Oltre al confronto tra i diversi sistemi di governo più o meno democratici, è necessario chiedersi quanto le libertà occidentali dal punto di vista dei diritti siano migliori rispetto a quelle degli altri Paesi. Prendendo come esempio la questione dei diritti delle donne, in alcuni paesi mediorientali esse hanno una posizione socialmente inferiore a quella maschile. Ma facendo un rapido raffronto, non si può dire che le donne occidentali vivano una situazione visibilmente migliore, dato che molto spesso sono trattate alla stregua di oggetti e sfruttate per la loro fisicità allo scopo di pubblicizzare un qualsiasi articolo, programma televisivo o sito web. Condannando le lapidazioni nei paesi islamici, è fondamentale ricordarsi del femminicidio e delle persecuzioni che le donne occidentali son costrette a subire nei nostri paesi.

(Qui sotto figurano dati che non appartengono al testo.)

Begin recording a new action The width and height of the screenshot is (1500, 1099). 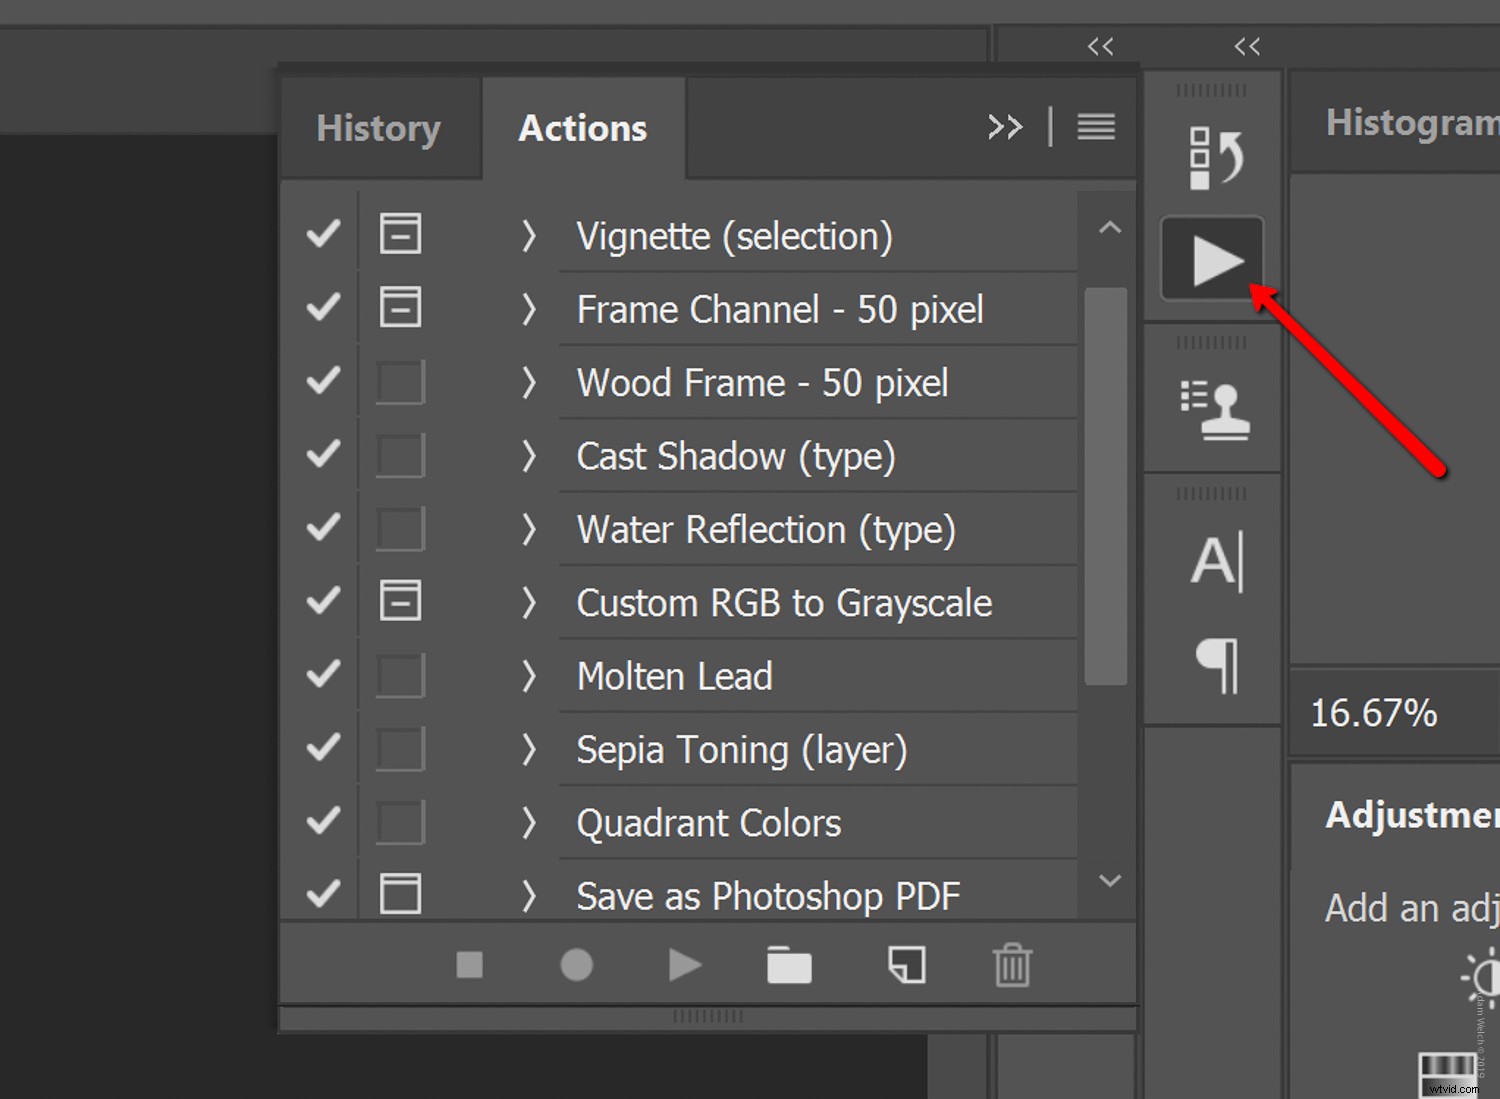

In conclusione da un confronto tra le libertà occidentali e orientali, nessuna delle due può dirsi migliore rispetto a un’altra ed è proprio per questo motivo che non si può pensare di poter esportare la propria libertà sopra quella di un altro paese, dato che, come abbiamo visto, non viene accettata da quella determinata popolazione. Bisognerebbe invece che l’evoluzione della libertà segua il proprio corso Stato per Stato, senza alcun tipo di esportazione. I recenti episodi nei paesi mediorientali, testimoniano che l’evoluzione dei sistemi di governo passa attraverso un processo che è lungo e tortuoso, come è stato quello di parecchi anni fa nei paesi occidentali.